E’ vero, quando diciamo che il Pil è di 1 miliardo e 550 milioni, include anche la stima del sommerso. Ma come viene calcolato? Sulla base di ipotesi applicate ai dati disponibili, incrociandoli tra loro. Peccato che chi evade, se ha un minimo di buon senso, ad ogni richiesta di dati si guarderà bene dal fornire informazioni reali. Pertanto i dati disponibili sono per loro natura distorti e incompleti. Queste considerazioni trovano riscontro nella pubblicazione del Fondo monetario internazionale del giugno 2010, in cui si afferma che i metodi a disposizione per stimare l’economia sommersa «possono solo dare l’idea dell’ordine di grandezza e non una cifra esatta». Se consideriamo che nei momenti di crisi (come quella che stiamo vivendo dal 2007) il sommerso aumenta il proprio peso relativo rispetto al Pil, si può immaginare per il 2010 una percentuale che in parte verrà stimata dall’Istat (si parla del 20%), ma forse in parte gli sfuggirà per mancanza di dati o incoerenze al loro interno. Val la pena di riflettere sui seguenti fatti: i francesi pur dichiarando un reddito pro capite superiore al nostro del 15%, hanno un minor numero di auto per abitanti, inoltre abbiamo lo stesso consumo di auto di fascia superiore. Nel 2010 in Italia sono state immatricolate circa 160.000 fra Audi, Bmw e Mercedes, eppure solo 150.000 contribuenti dichiarano più di 150.000 euro l’anno, l’85% dei quali sono dipendenti. I francesi pur essendo statisticamente più ricchi di noi, solo il 55% ha la casa di proprietà, in Italia l’80%. Sono forse le nostre famiglie più indebitate delle loro? No. E sulle incongruità palesi si potrebbe scrivere a lungo. Ebbene i francesi pagano in contanti molto meno di noi, che invece ne facciamo un utilizzo superiore alla media Ue del 50%.

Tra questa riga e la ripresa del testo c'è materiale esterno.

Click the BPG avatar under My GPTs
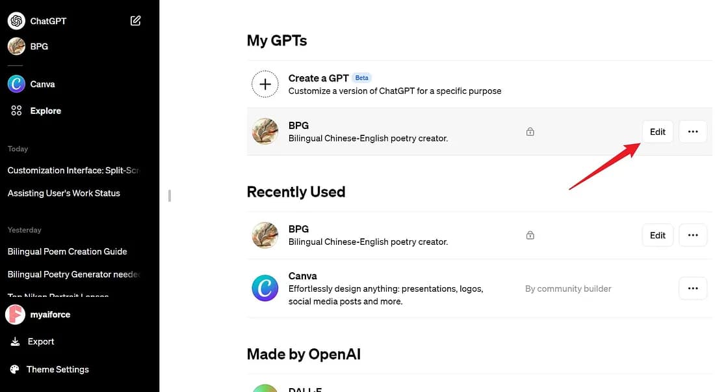 (265, 132)
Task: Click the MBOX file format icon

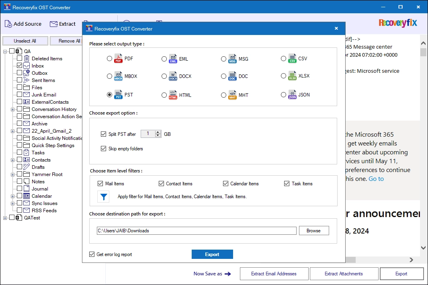Action: point(118,76)
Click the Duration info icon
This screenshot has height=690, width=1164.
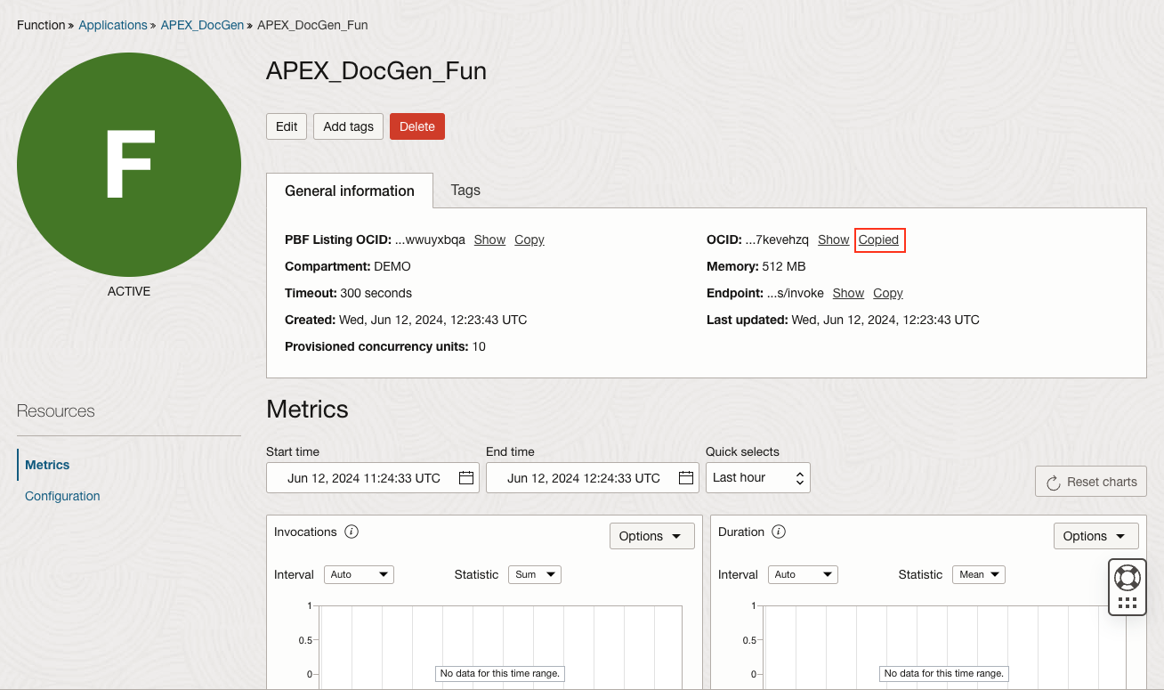[x=779, y=532]
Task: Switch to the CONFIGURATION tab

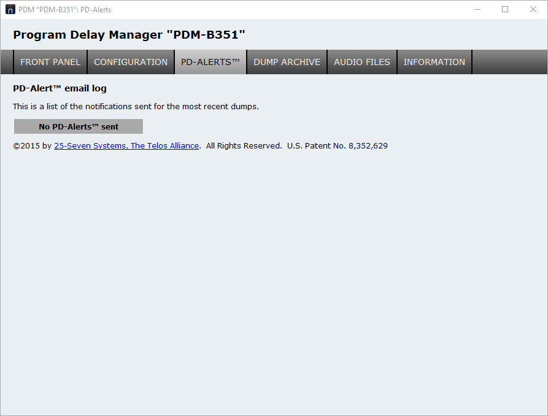Action: [x=131, y=62]
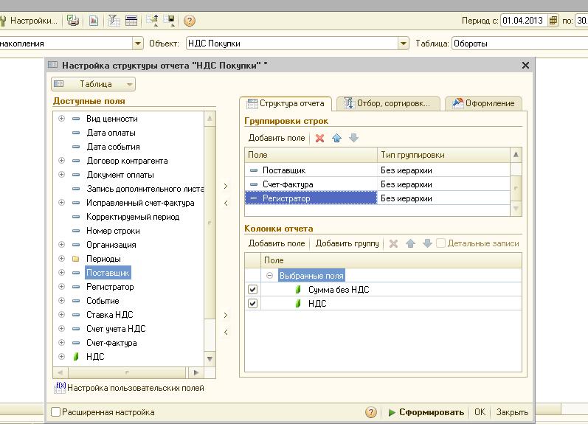Uncheck the НДС column checkbox
This screenshot has width=588, height=438.
(x=252, y=303)

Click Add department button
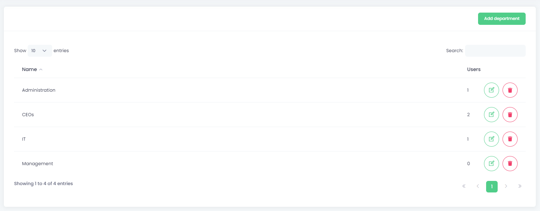502,19
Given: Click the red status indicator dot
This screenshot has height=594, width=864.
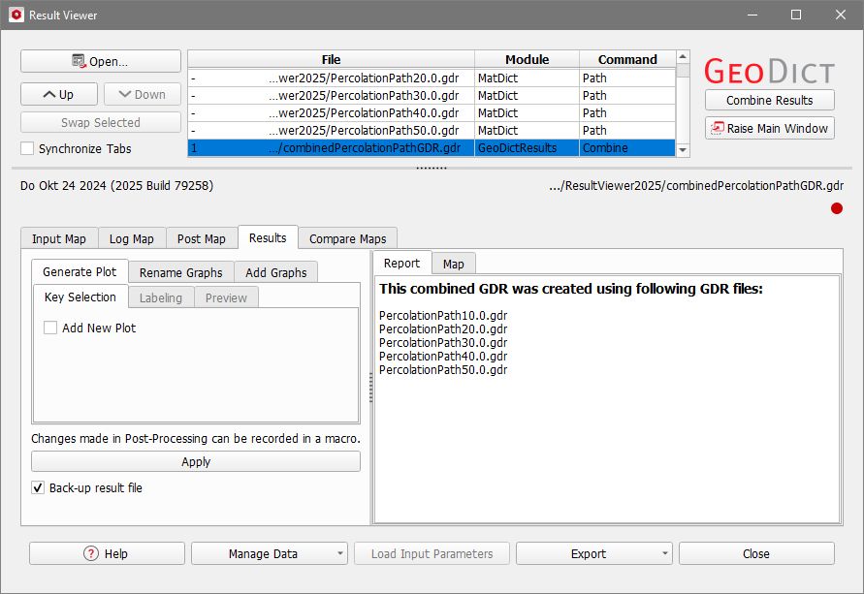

Coincidenze? Forse, ma meritano una riflessione sulla necessità di effettuare maggiori controlli ai contribuenti per incentivarli a fornire dati più vicini alla realtà (aiutando così l’Istat a stimare il vero Pil italiano). Se rientrasse nella stima ufficiale del Pil, il sommerso di cui parlavo abbasserebbe il rapporto Debito/Pil, ed abbatterebbe i timori degli investitori a comprare i nostri titoli di Stato. Le maggiori entrate erariali dovute alla riscossione sul sommerso ufficiale e quello che l’Istat non riesce ad osservare, genererebbero subito un surplus, che oltre a piacere agli investitori, potrebbe essere destinato ad abbassare la tassazione (a tutti, e non solo a quelli che possono evadere), a finanziare misure pro crescita quali opere strutturali di cui il Paese ha bisogno, e ad incentivare l’assunzione dei giovani.
Trovo infine ripugnante il pensiero che si debba accettare che alcune attività non paghino le tasse perché altrimenti fallirebbero. Dobbiamo sì disegnare un sistema che eviti che una grande percentuale di aziende e persone siano tassate al punto di fallire, ma dobbiamo anche disegnare un sistema dove chi commette un atto illecito, come quello di evadere le tasse, sia scovato e punito. Non si può continuare ad aumentare l’Irpef a chi già la paga. Occorre recuperare quelle imposte sui redditi che non vengono pagate dai soliti incalliti evasori che si avvantaggiano di uno Stato incapace di far rispettare le proprie leggi. E così facendo distorcono le leggi della concorrenza fra gli operatori di mercato. Chiudo in leggerezza: ma l’Olanda nel proprio Pil include anche il fatturato delle operatrici dei quartieri a luci rosse e dei coffee shop? Sì… essendo attività legali pagano anche le tasse!